> _Required work_: Only one stretch of the data below is needed: the line with "The image size is (1688, 1140)." through the last line. Output it exactly and drop the pictures.

> _Collected data_:

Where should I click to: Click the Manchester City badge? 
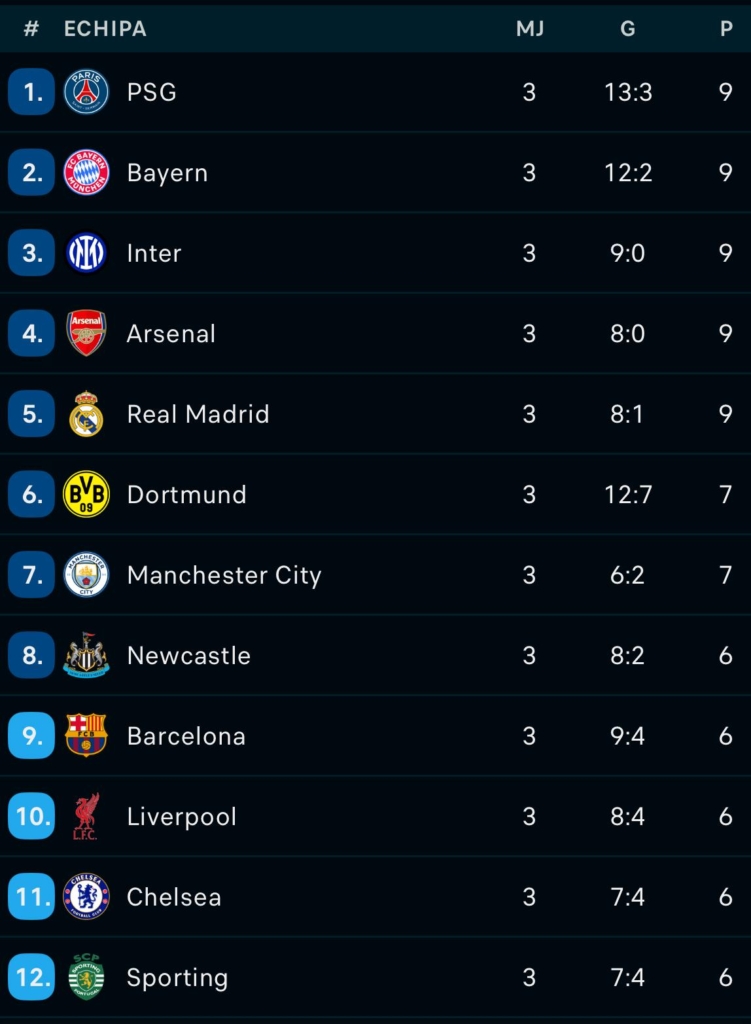[x=86, y=575]
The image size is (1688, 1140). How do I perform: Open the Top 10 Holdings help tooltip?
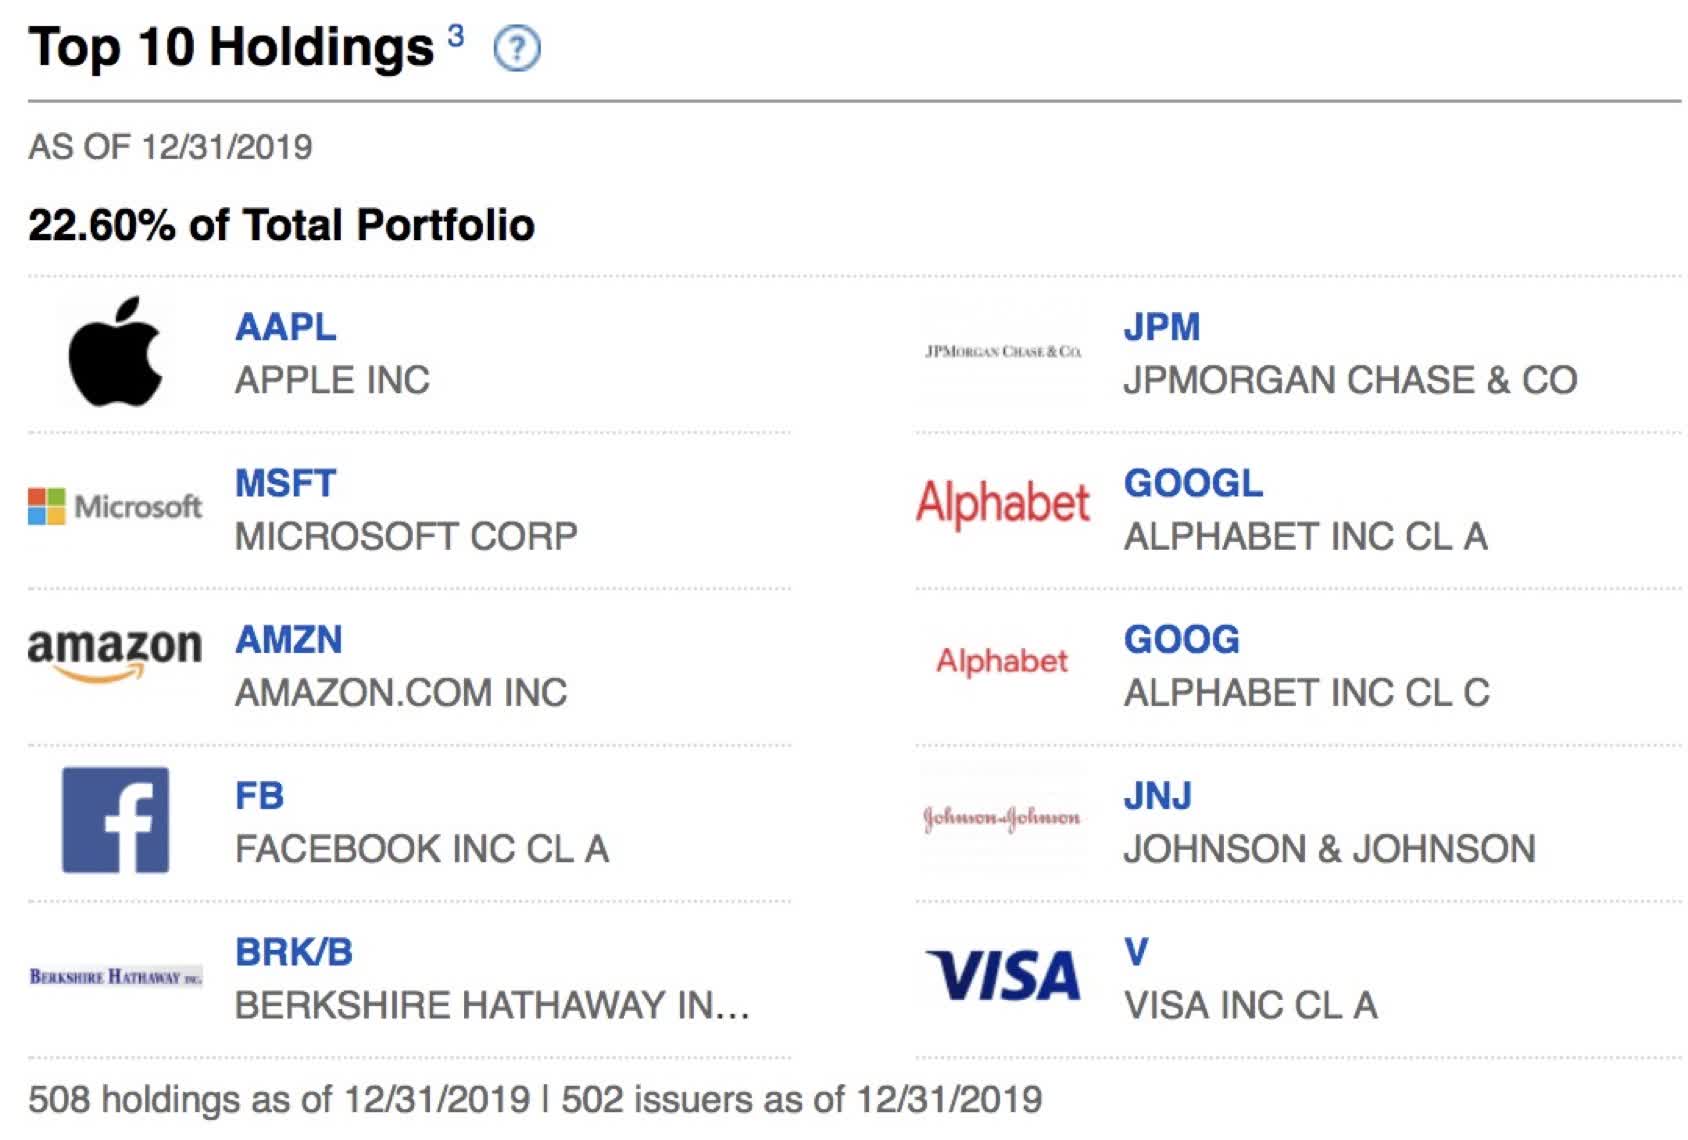point(519,45)
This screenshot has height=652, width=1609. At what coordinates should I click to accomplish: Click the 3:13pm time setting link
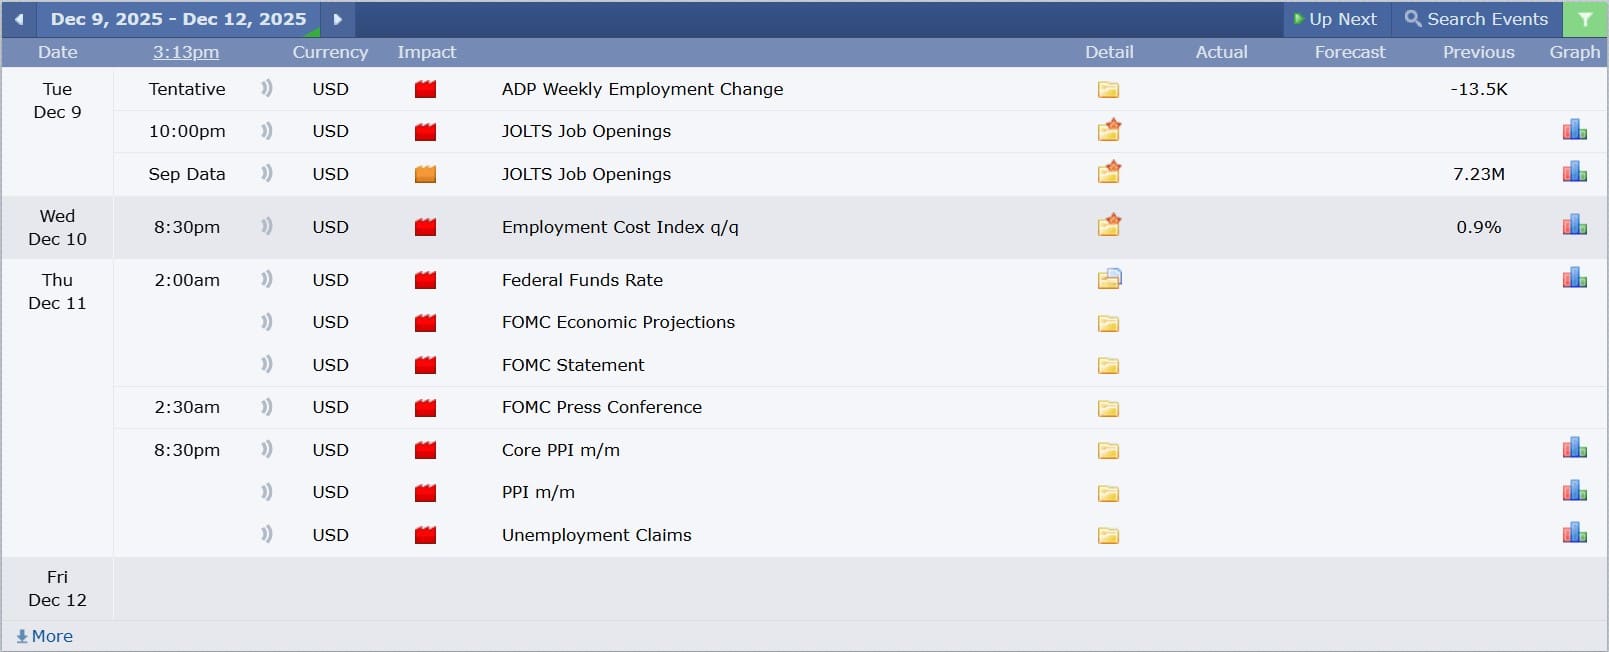click(x=186, y=52)
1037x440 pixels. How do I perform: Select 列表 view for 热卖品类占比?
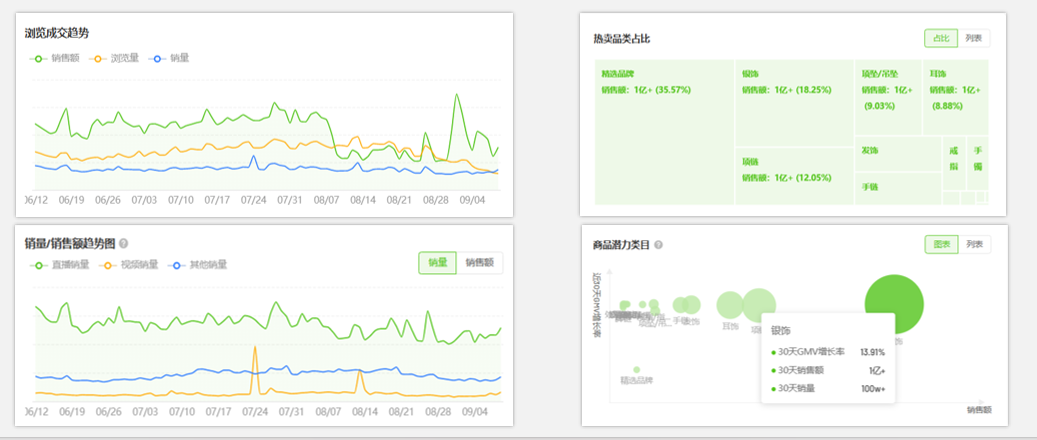(x=974, y=39)
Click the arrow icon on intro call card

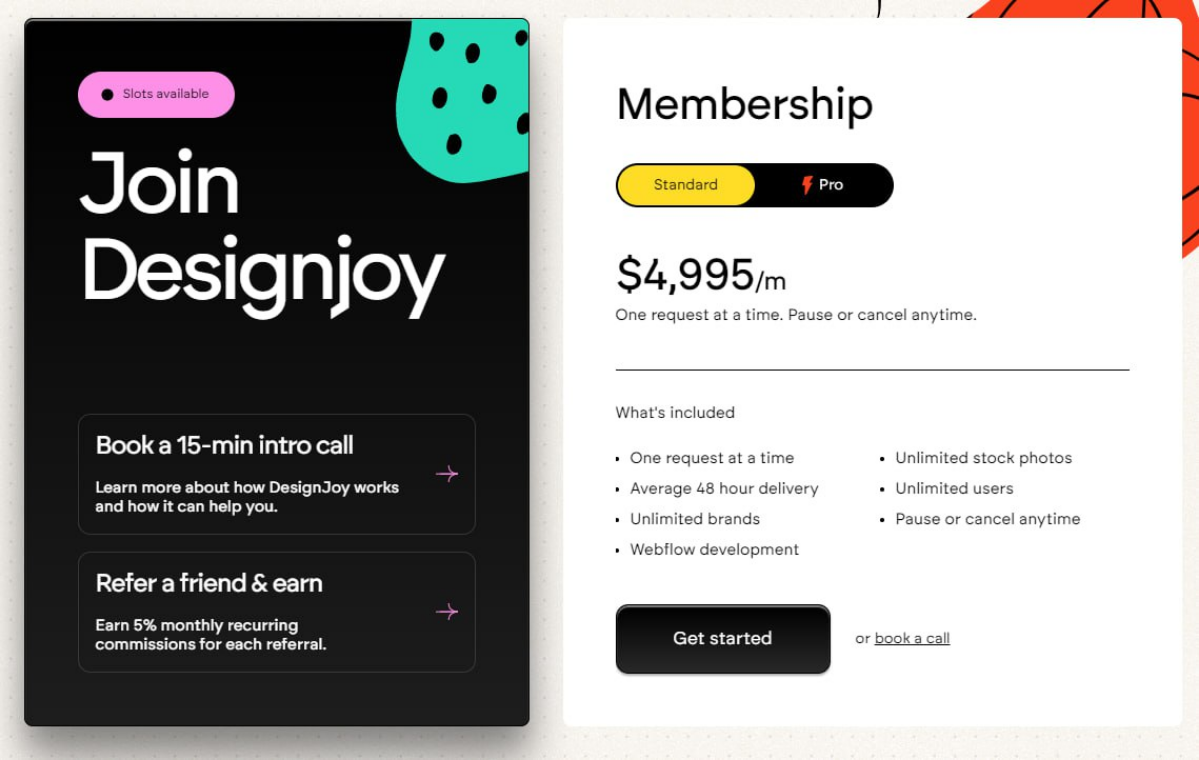[x=447, y=474]
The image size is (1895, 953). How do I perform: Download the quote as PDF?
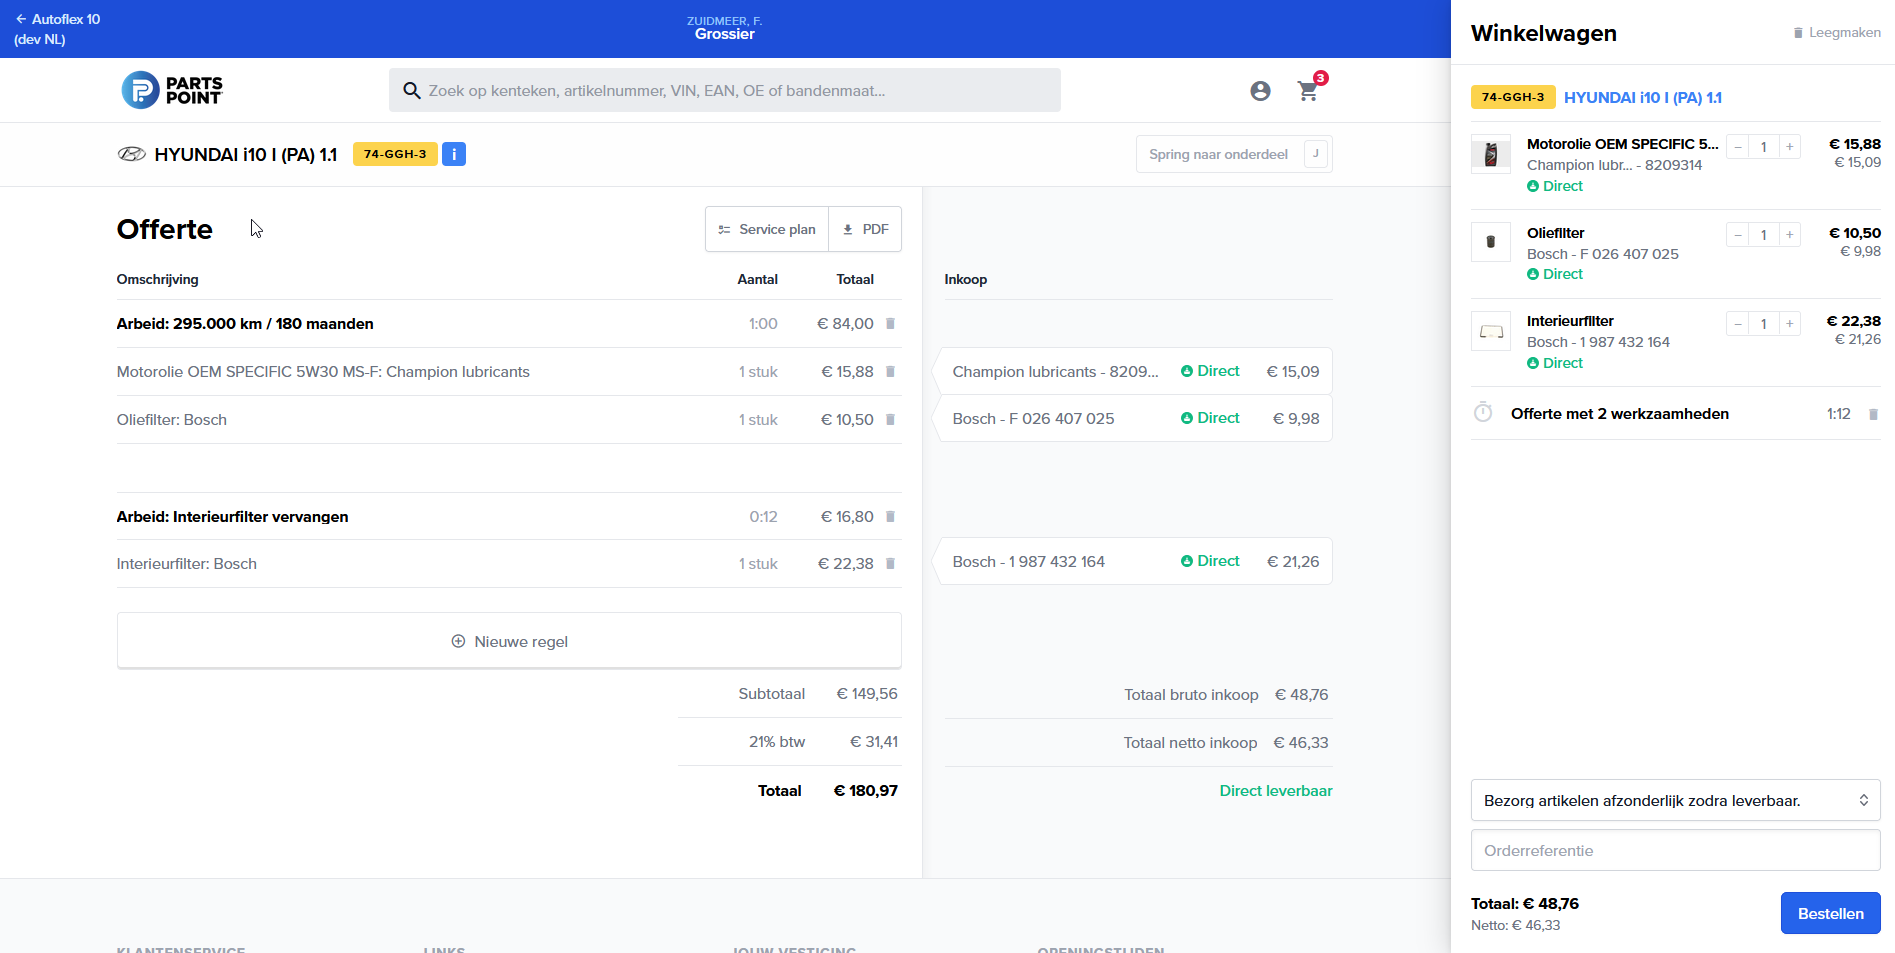865,229
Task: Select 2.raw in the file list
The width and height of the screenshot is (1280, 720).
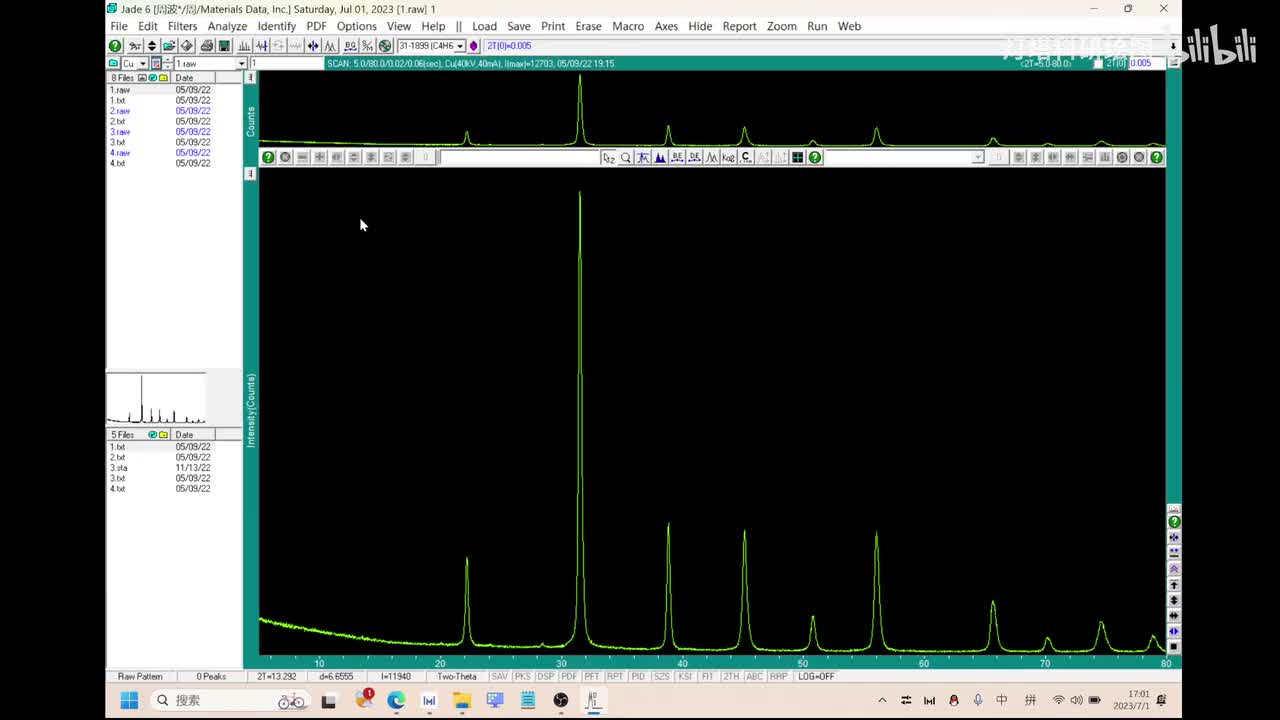Action: (x=120, y=111)
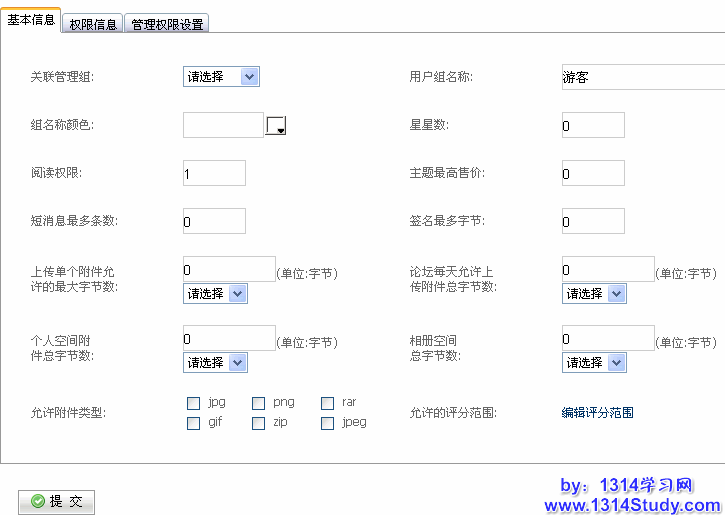Switch to the 权限信息 tab
The height and width of the screenshot is (515, 725).
(x=93, y=24)
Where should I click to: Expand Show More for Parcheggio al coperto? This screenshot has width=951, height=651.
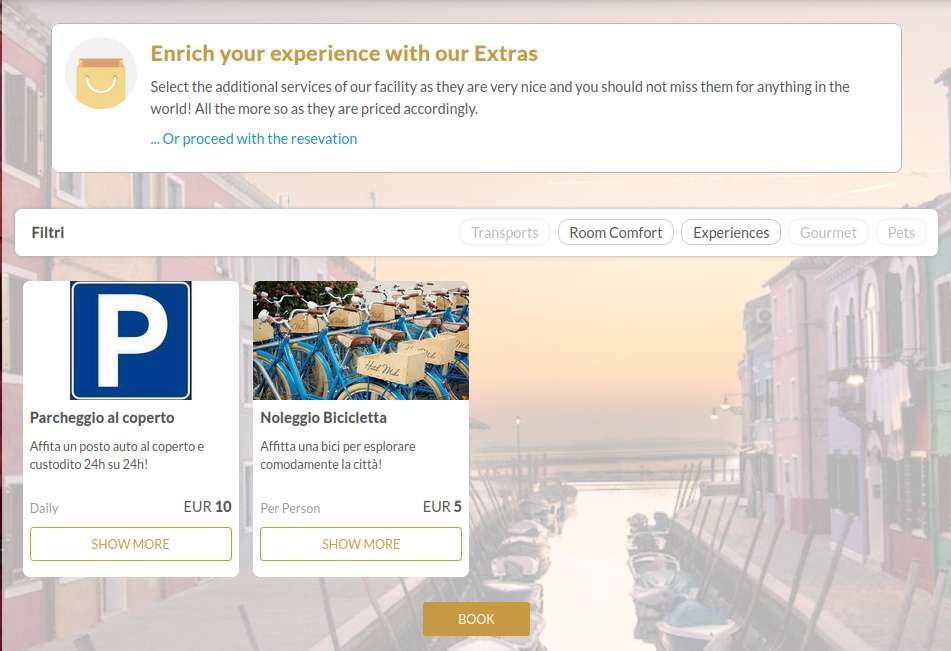131,544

> _Output below_:
The image size is (1688, 1140). How do I perform: Open the Top 10 Holdings help tooltip?
point(519,45)
This screenshot has height=652, width=1609. At what coordinates should I click to accomplish: Click the 3:13pm time setting link
click(x=186, y=52)
1037x440 pixels. How do I perform: Select 列表 view for 热卖品类占比?
(x=974, y=39)
Click the arrow icon on intro call card

[x=447, y=474]
The image size is (1895, 953). How do I perform: Download the quote as PDF?
865,229
Task: Select 2.raw in the file list
The width and height of the screenshot is (1280, 720).
Action: (x=120, y=111)
Switch to the 权限信息 tab
The height and width of the screenshot is (515, 725).
(x=93, y=24)
Where should I click to: Expand Show More for Parcheggio al coperto? This screenshot has width=951, height=651.
131,544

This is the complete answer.